* _ACTIVITY_:
Which lines of the data contain the string "More"? Copy every one of them.

Screenshot grounding data:
========================

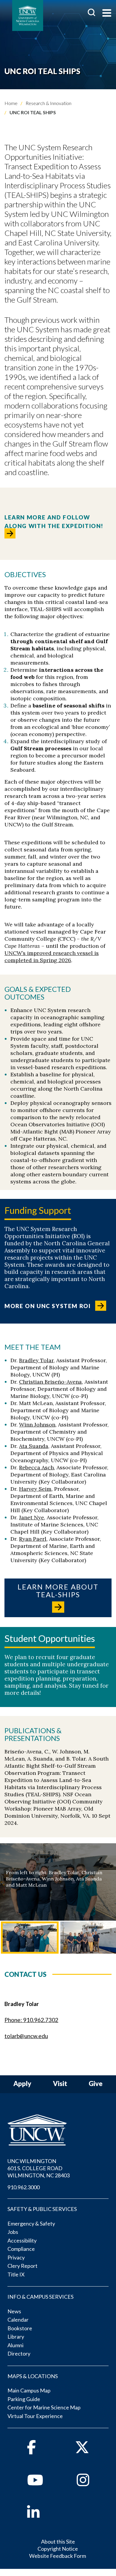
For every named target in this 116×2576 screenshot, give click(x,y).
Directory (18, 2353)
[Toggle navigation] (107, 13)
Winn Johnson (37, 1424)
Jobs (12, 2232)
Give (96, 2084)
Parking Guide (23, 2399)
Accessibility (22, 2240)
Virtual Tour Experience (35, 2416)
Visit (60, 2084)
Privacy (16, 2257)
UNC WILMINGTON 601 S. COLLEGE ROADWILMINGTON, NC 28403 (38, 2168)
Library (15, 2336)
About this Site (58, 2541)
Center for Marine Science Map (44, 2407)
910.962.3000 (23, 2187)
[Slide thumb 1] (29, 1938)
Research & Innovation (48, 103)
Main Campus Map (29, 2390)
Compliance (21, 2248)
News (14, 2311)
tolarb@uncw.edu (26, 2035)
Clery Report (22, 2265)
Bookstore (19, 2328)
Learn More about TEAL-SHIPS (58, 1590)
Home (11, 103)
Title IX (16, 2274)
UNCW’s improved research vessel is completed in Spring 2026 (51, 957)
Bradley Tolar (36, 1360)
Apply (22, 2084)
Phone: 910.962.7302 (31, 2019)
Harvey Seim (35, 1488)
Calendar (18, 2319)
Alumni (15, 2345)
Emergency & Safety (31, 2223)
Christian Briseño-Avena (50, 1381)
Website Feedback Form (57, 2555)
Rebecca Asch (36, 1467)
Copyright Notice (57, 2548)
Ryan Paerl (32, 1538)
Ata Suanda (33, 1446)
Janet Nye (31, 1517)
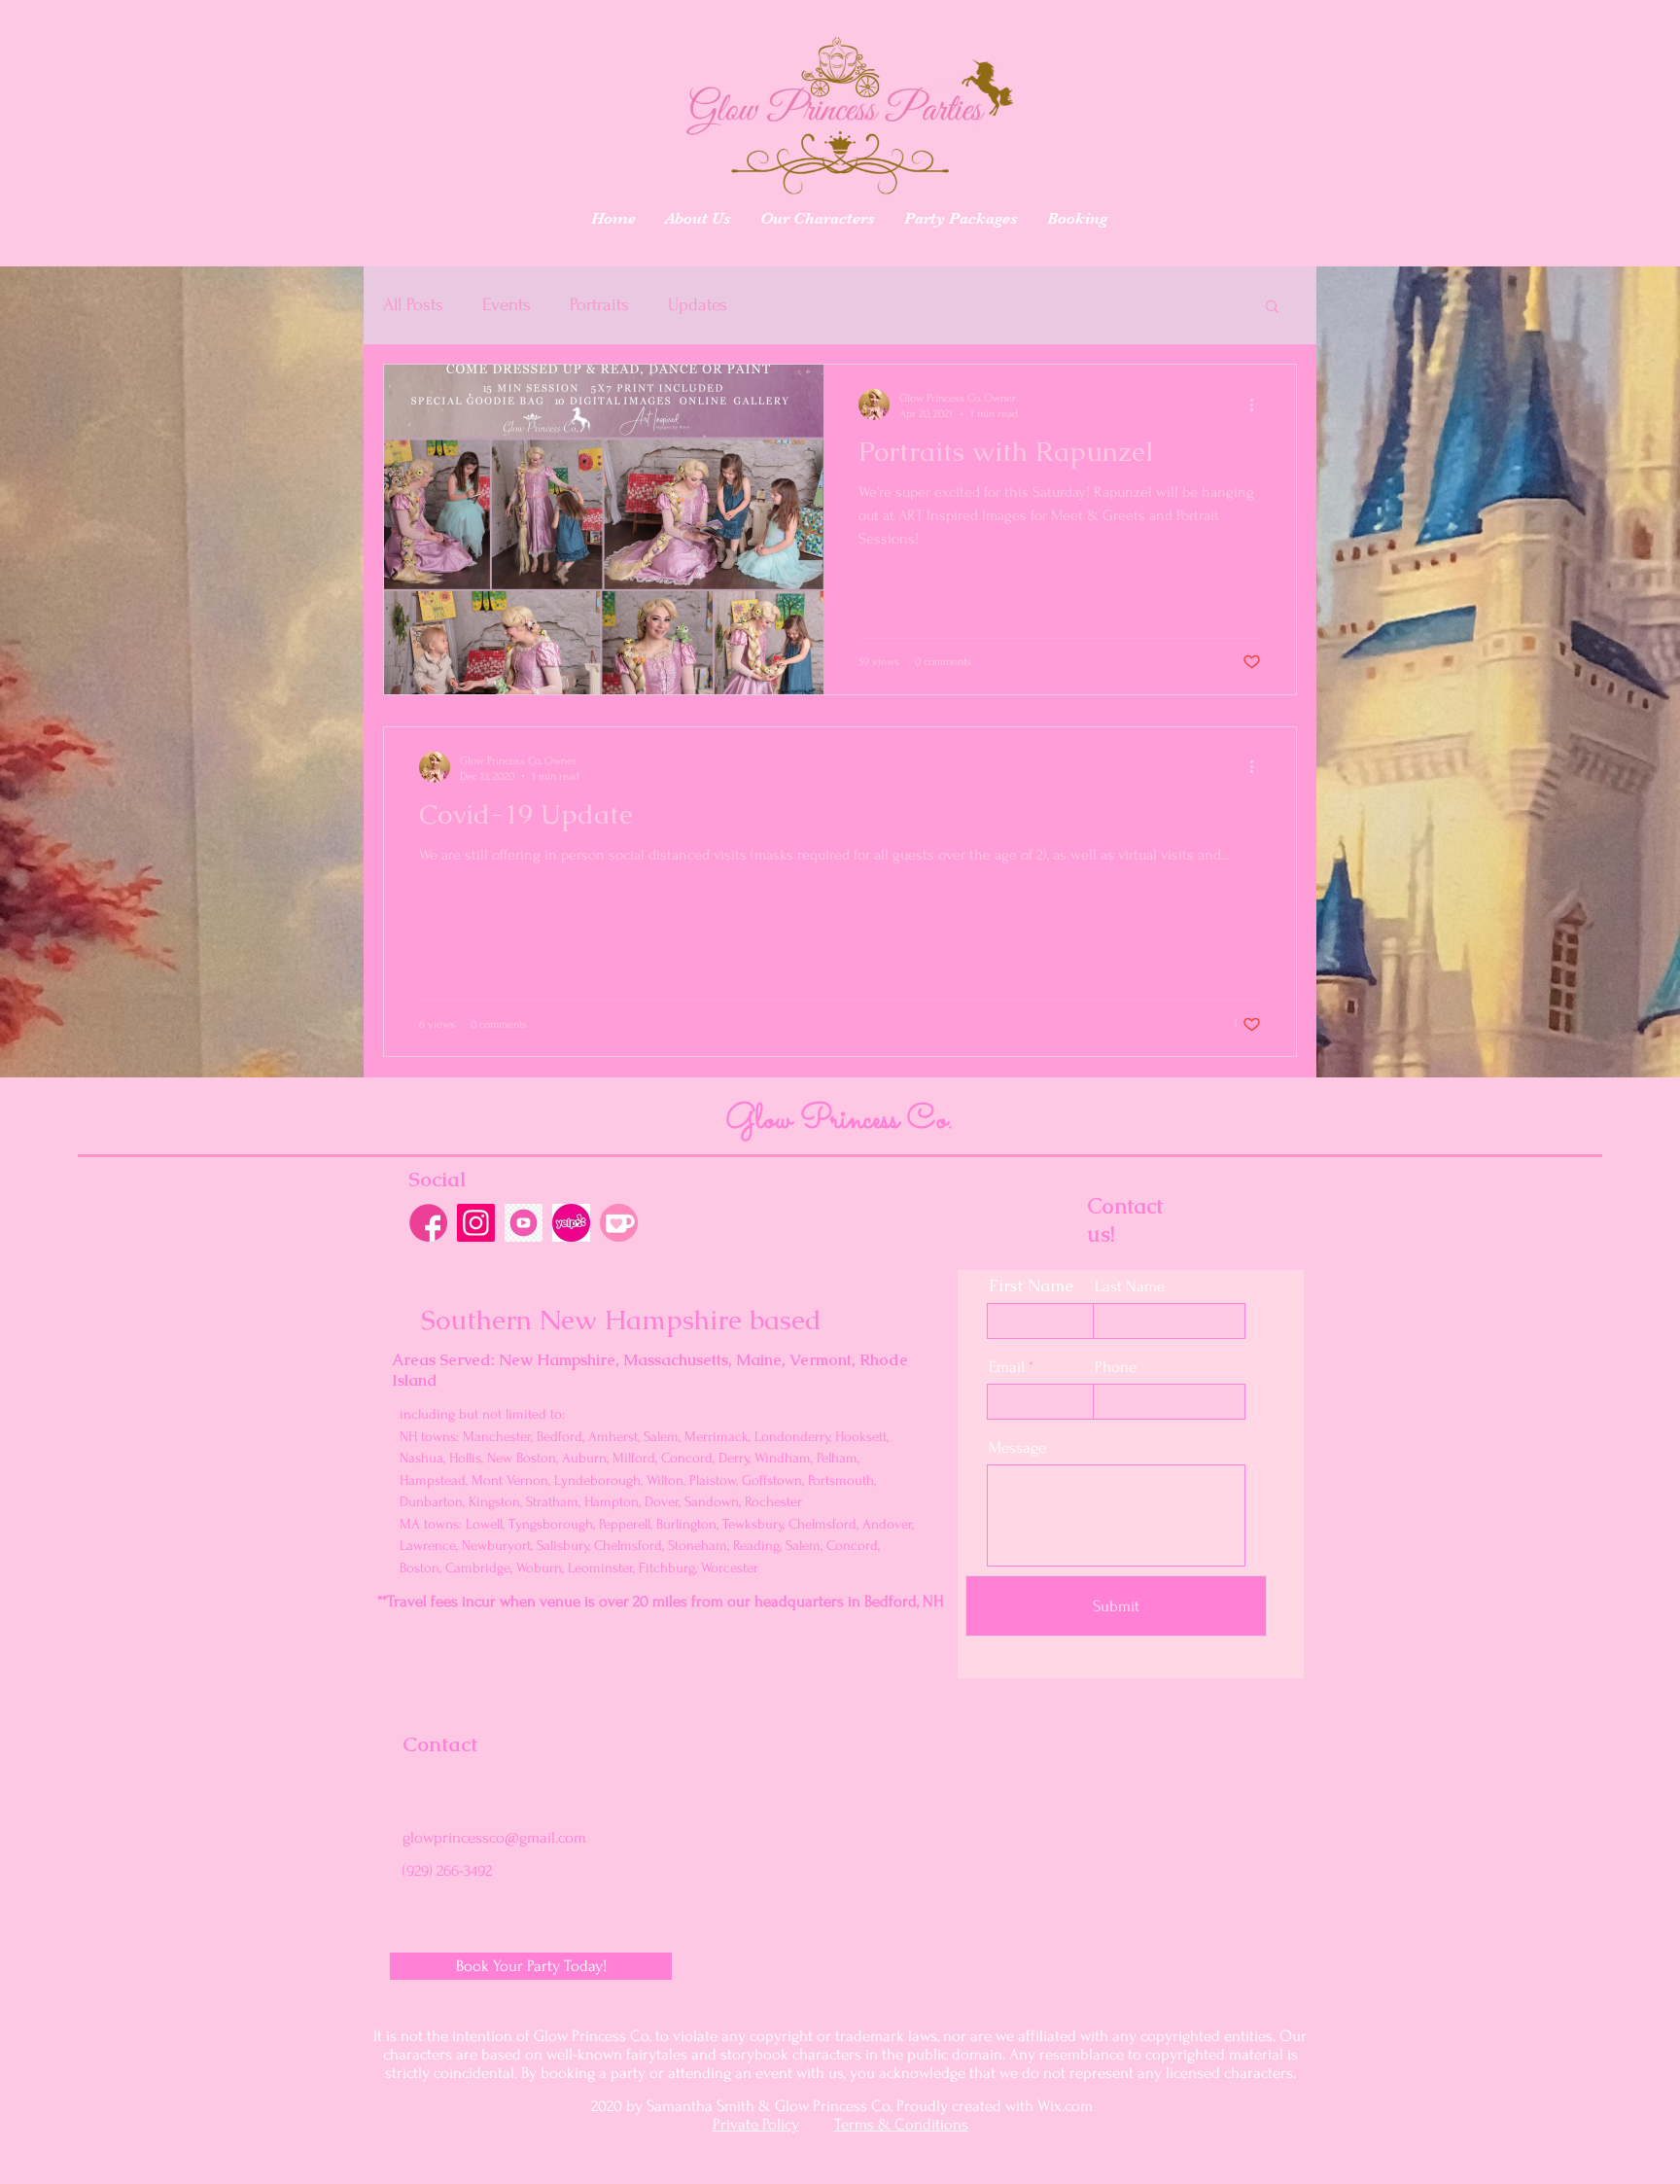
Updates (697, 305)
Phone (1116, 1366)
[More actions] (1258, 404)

========================

* _EXERCISE RESPONSE_:
Learn More about TEAL-SHIPS (58, 1590)
[More actions] (1258, 404)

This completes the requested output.